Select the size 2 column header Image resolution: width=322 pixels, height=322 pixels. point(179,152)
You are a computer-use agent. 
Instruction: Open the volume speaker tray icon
################
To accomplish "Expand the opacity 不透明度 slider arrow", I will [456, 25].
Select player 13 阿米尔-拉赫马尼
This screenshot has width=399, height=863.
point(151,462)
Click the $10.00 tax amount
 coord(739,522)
################
Problem: Beginning at the line with "Select the size" and stopping after the line with "Instruction: Open the", please write out every line of the data above exactly and nothing else.

Your response:
Select the size 2 column header Image resolution: width=322 pixels, height=322 pixels. point(179,152)
You are a computer-use agent. 
Instruction: Open the volume speaker tray icon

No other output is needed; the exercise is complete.